*WORK REQUEST*: Look over the lines below. Report each one that includes the string "settings".

[Stored data]
BEGIN

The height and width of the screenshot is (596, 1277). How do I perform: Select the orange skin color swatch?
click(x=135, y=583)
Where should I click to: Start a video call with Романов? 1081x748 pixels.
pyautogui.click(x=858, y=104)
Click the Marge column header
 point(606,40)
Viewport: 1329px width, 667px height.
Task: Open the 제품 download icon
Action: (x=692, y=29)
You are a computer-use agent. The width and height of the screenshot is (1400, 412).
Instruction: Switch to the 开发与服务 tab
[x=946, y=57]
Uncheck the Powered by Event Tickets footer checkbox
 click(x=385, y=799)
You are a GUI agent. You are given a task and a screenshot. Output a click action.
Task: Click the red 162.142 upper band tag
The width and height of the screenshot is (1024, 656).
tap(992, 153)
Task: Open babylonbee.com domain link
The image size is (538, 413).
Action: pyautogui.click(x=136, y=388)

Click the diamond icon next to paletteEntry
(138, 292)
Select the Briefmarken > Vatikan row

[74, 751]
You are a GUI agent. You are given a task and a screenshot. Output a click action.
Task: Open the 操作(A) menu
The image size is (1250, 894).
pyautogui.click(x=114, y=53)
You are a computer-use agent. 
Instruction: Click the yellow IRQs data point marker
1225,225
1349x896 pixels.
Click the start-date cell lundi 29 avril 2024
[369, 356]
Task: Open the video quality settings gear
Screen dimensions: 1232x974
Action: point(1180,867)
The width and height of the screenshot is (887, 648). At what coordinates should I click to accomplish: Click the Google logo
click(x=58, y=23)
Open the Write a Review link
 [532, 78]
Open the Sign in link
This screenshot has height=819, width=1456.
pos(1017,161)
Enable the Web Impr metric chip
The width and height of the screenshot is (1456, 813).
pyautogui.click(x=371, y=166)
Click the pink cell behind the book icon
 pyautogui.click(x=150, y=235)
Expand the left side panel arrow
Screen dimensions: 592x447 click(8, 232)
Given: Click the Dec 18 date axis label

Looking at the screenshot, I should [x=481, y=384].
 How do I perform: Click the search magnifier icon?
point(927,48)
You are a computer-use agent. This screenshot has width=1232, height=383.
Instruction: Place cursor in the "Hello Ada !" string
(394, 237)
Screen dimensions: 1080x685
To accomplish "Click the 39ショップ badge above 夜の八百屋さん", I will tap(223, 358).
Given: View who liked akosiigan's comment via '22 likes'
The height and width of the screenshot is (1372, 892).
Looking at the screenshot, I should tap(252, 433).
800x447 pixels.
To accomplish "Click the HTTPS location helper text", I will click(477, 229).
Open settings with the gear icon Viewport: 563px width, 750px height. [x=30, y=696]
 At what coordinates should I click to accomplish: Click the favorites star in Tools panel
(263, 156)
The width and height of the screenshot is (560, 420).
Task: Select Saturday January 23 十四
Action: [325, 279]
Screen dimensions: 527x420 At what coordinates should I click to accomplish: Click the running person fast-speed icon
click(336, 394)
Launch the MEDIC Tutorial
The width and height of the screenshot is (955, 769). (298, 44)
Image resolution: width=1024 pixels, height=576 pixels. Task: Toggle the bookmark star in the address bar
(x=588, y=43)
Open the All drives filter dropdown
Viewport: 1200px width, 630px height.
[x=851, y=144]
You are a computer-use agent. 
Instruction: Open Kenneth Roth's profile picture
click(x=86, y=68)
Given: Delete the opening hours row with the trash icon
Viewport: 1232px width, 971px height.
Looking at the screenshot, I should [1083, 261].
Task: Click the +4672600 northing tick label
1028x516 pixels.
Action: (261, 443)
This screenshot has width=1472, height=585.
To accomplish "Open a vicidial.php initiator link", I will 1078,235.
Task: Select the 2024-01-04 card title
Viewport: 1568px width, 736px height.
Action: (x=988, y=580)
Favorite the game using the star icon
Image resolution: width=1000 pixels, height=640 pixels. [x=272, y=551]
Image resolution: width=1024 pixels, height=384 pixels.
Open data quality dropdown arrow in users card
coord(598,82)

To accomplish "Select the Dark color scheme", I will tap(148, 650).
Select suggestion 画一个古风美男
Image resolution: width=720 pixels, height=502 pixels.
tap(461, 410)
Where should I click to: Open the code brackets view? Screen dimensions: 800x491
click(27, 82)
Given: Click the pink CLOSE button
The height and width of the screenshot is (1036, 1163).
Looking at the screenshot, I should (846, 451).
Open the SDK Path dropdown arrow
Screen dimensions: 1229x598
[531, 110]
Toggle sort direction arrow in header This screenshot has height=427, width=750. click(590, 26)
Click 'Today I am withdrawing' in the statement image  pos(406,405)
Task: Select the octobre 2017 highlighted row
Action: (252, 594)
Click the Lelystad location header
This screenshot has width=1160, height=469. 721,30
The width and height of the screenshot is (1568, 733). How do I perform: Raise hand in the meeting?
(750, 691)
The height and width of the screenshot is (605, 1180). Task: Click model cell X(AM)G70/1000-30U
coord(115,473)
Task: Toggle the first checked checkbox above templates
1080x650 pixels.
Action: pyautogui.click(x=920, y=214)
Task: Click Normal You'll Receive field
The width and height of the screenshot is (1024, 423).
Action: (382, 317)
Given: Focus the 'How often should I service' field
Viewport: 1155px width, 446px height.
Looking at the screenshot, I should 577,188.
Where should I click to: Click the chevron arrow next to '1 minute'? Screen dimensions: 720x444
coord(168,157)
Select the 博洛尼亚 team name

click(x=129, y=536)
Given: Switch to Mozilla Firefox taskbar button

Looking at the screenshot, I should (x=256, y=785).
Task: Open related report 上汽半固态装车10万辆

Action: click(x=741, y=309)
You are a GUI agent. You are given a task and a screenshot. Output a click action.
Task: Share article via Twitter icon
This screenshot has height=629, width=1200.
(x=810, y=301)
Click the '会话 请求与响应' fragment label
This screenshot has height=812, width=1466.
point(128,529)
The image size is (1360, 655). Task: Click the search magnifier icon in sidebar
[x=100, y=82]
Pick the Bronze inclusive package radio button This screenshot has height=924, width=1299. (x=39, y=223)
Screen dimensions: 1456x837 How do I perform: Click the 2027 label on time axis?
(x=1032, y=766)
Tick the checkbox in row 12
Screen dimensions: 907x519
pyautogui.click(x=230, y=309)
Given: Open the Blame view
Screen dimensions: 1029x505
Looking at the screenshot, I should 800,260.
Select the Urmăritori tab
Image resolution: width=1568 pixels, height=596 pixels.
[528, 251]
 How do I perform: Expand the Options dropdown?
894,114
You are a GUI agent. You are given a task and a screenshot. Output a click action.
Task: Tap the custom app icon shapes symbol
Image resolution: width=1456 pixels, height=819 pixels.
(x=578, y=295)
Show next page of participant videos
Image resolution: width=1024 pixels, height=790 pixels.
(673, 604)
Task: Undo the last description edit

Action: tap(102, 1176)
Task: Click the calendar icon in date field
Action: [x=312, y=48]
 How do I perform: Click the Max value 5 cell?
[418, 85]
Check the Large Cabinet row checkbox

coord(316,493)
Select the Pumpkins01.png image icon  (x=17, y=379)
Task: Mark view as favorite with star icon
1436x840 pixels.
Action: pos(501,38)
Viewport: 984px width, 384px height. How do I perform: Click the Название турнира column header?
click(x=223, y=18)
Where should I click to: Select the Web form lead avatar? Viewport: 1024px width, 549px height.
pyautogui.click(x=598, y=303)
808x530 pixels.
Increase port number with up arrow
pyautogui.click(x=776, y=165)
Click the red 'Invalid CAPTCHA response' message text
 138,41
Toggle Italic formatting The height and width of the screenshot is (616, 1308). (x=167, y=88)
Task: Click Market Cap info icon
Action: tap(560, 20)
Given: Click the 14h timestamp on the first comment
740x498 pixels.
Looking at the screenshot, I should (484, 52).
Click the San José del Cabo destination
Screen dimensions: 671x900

END

*EXERCISE ANSWER*:
Task: Open the video quality settings gear
Open settings with the gear icon Viewport: 563px width, 750px height. [x=30, y=696]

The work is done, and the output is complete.